### [Task to complete]
Give exactly the lines from the one with "The height and width of the screenshot is (776, 1107)." through the final line of the listing below, both included, leaving out any pictures.

_ _ _ _ _

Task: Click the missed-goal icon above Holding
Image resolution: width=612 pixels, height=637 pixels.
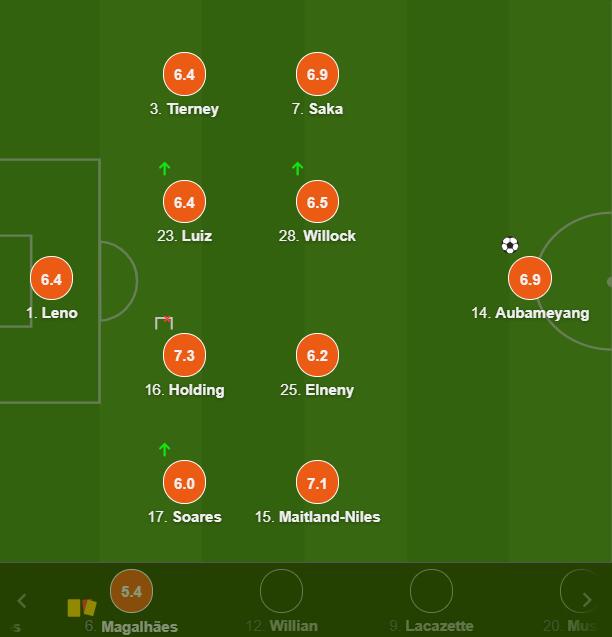Action: click(164, 323)
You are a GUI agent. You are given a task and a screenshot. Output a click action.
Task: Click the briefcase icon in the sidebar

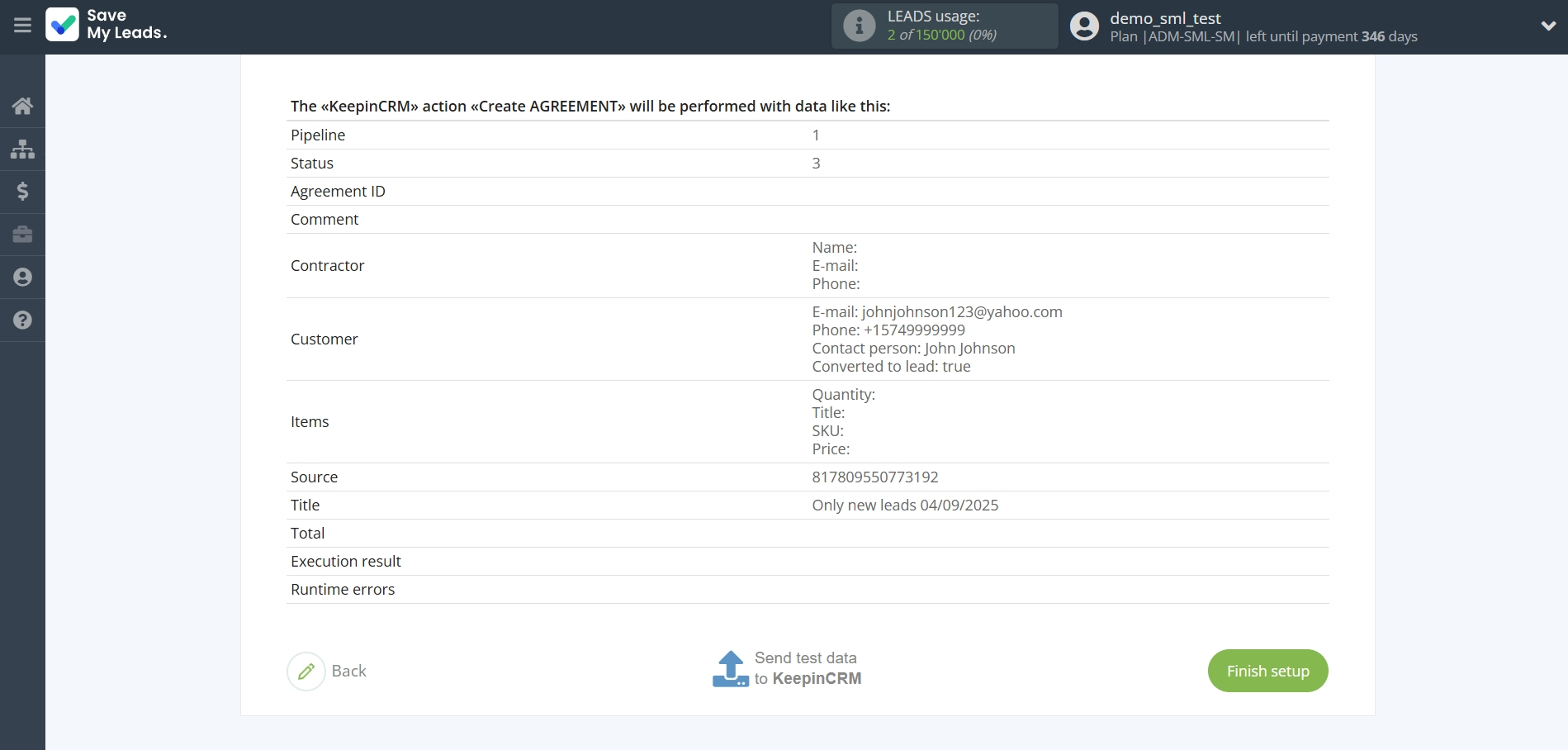pos(22,235)
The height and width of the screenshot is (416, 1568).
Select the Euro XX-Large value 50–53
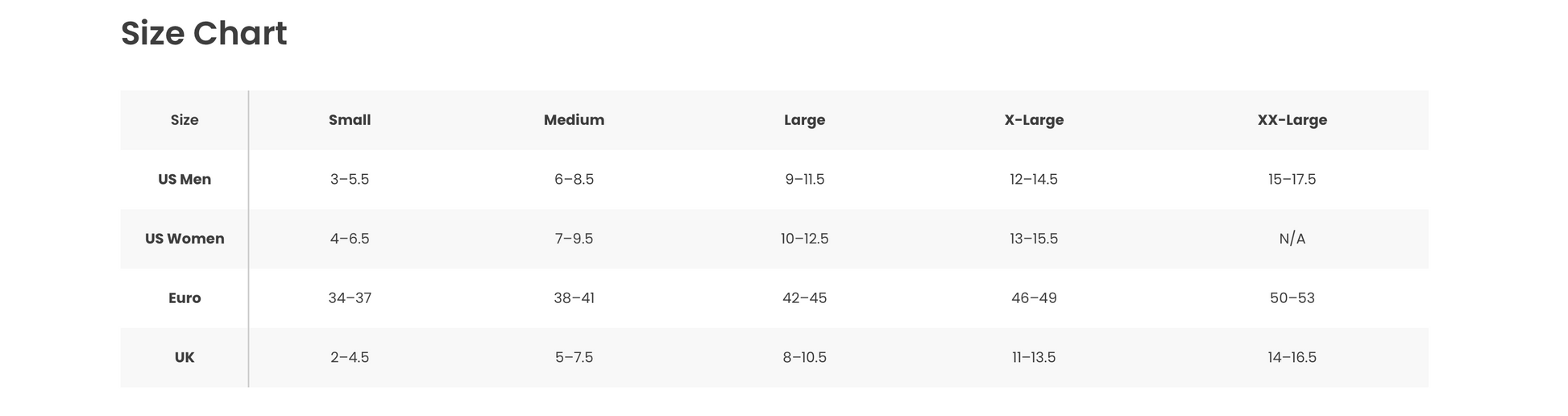coord(1292,298)
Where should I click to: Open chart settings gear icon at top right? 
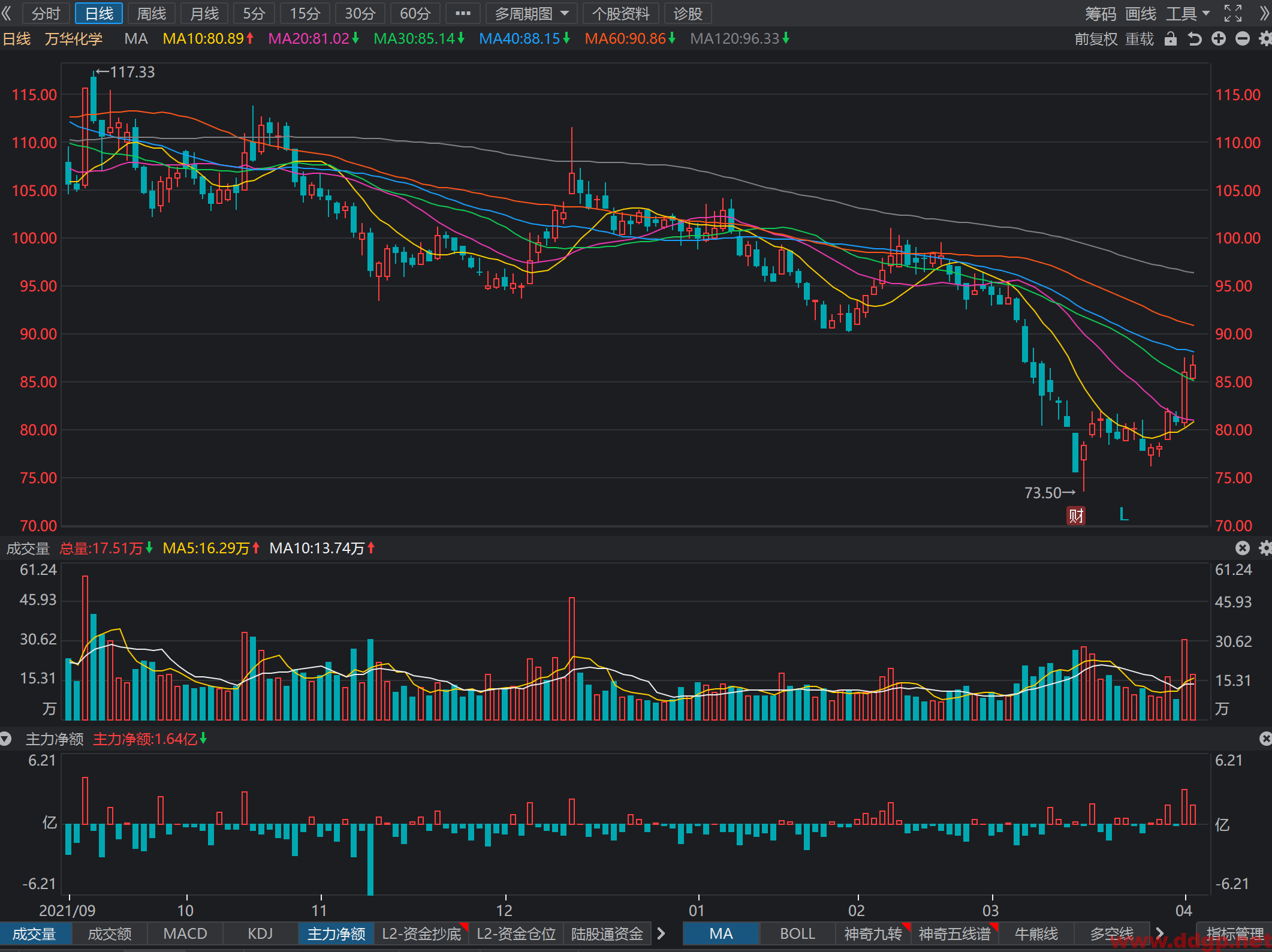click(1265, 39)
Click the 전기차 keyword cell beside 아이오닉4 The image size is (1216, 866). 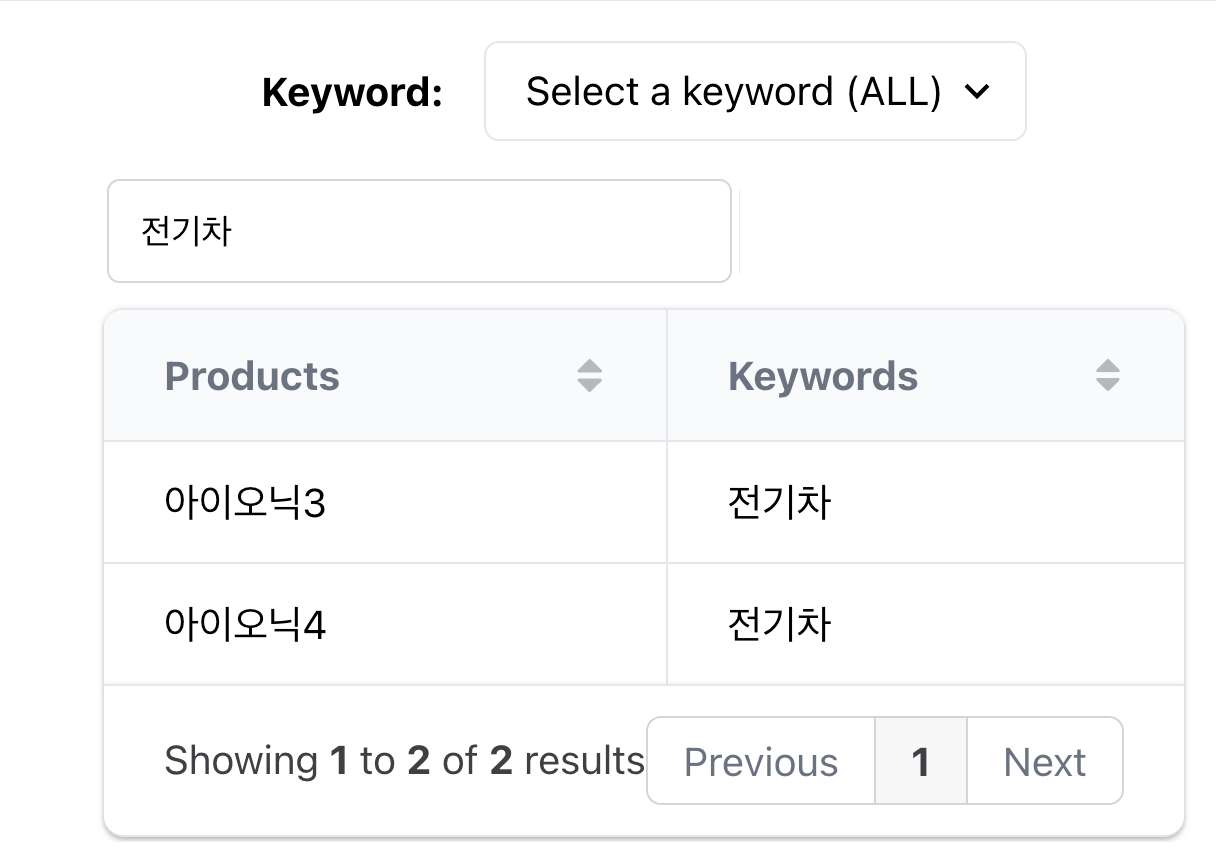[782, 623]
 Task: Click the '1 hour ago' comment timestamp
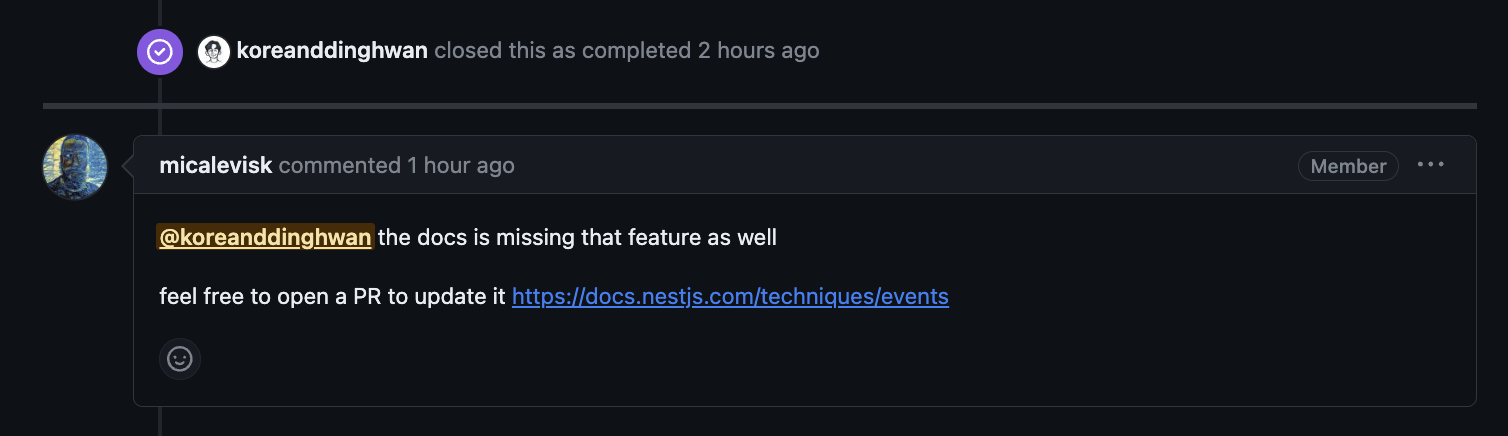[461, 165]
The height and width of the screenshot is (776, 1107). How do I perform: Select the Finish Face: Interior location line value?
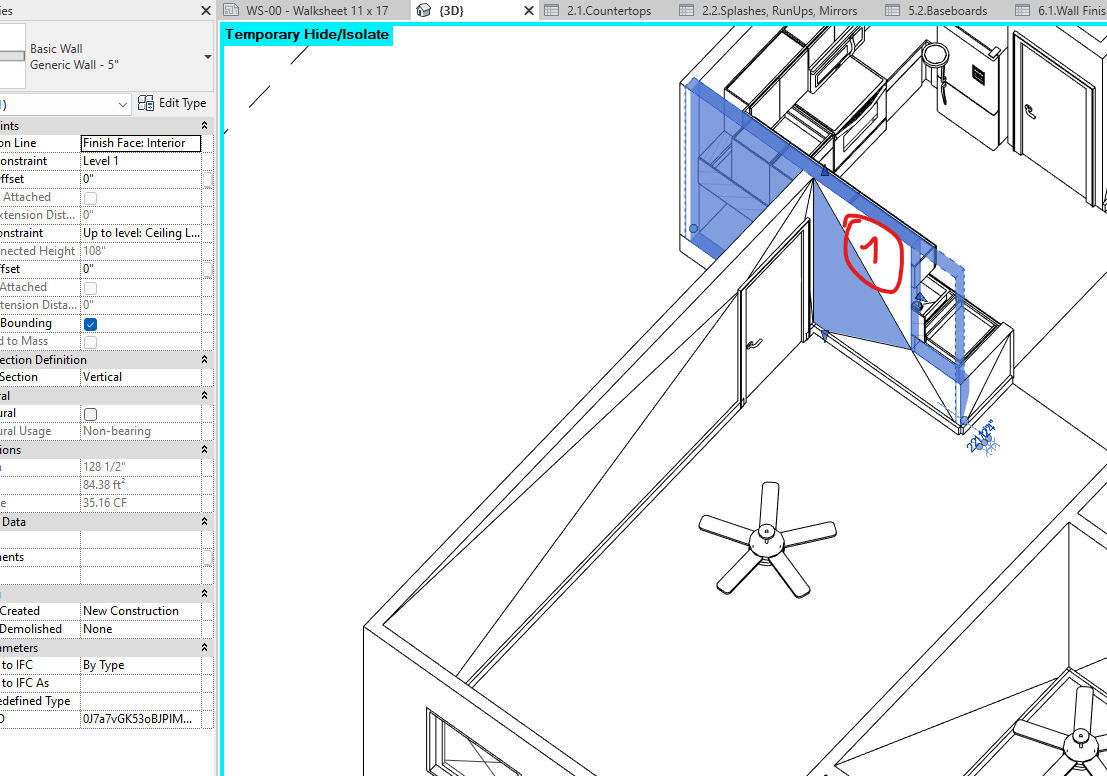tap(140, 142)
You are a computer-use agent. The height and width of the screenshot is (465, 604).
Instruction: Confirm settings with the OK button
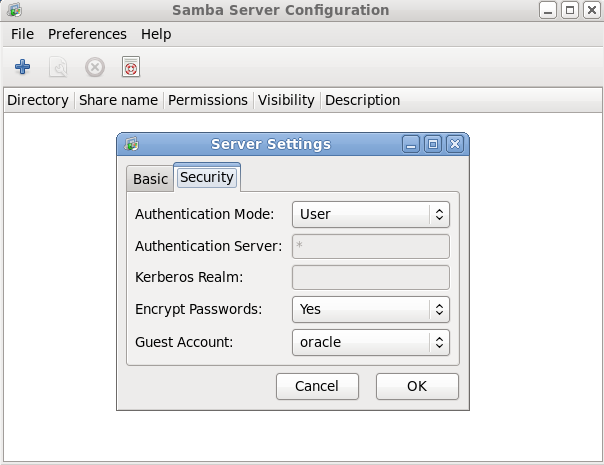(x=417, y=386)
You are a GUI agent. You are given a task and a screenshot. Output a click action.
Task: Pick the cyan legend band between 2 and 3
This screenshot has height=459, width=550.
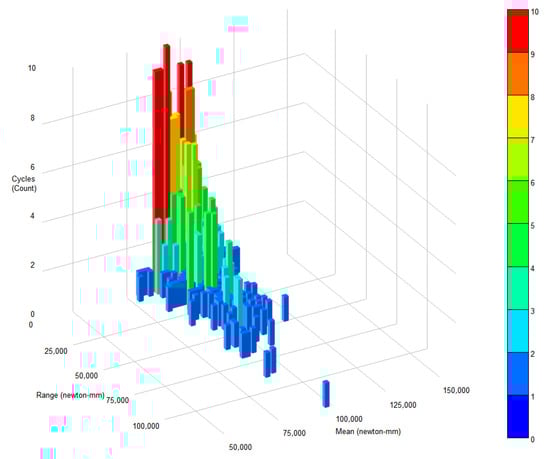pos(518,331)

_ _ _ _ _

### [Output of the task]
The height and width of the screenshot is (776, 1107). How do I perform: Select the Finish Face: Interior location line value?
tap(140, 142)
You are a computer-use agent. The height and width of the screenshot is (465, 604).
Instruction: Confirm settings with the OK button
(x=417, y=386)
You are a GUI agent. You are given a task and a screenshot. Output a click action.
Task: Pick the cyan legend band between 2 and 3
This screenshot has height=459, width=550.
pos(518,331)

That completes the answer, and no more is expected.